Czy adwokaci jako przedsiębiorcy będą mogli skorzystać z dobrodziejstw pakietu antykryzysowego? Z pytaniem o to zwróciło się do minister rozwoju Stowarzyszenie Adwokackie „Defensor Iuris”.
Bezpośrednim przyczynkiem zaniepokojenia prawników była ubiegłotygodniowa radiowa wypowiedź Jadwigi Emilewicz. Wyjaśniając, jak zadziałają poszczególne ulgi, szefowa resortu rozwoju stwierdziła: „Podajmy przykład: właściciel małego salonu fryzjerskiego czy sklepu – zapewne jego przychody nie przekraczają tej trzykrotności przeciętnego wynagrodzenia, to wtedy ze składek zwolnieni są jego pracownicy i on.

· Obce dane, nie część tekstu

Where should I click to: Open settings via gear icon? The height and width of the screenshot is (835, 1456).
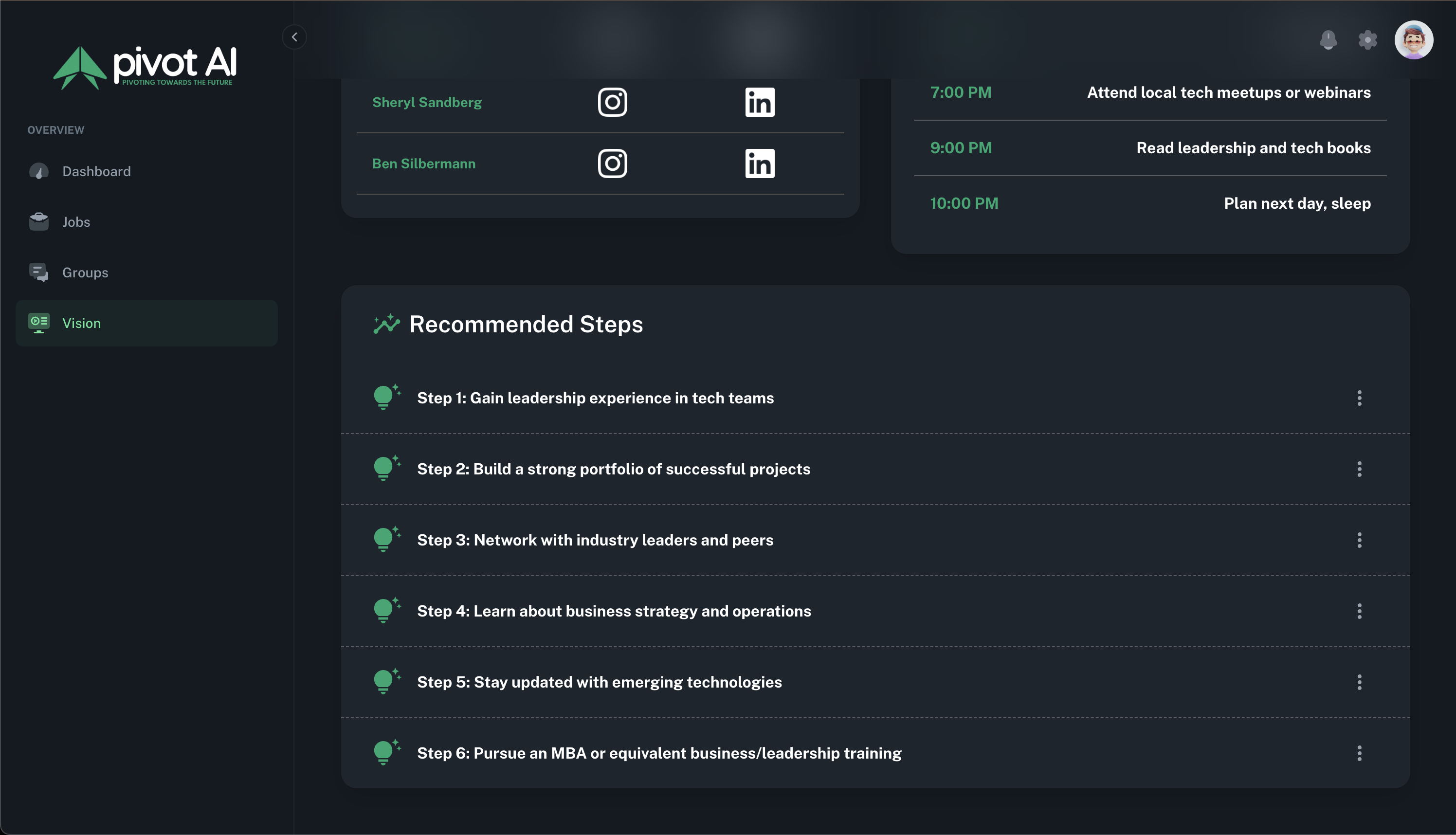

Ale już właściciel kancelarii adwokackiej – być może jego przychody spadły z 70 tys. do 30 tys., ale jego ze składek nie zwalniamy”.
Stowarzyszenie Defensor Iuris przypomniało, że wedle danych serwisu Wynagrodzenia.pl jedna czwarta adwokatów zarabia poniżej 5190 zł brutto, a miesięczne wynagrodzenie całkowite (mediana) na tym stanowisku wynosi 7140 zł brutto. I są to kwoty sprzed epidemii.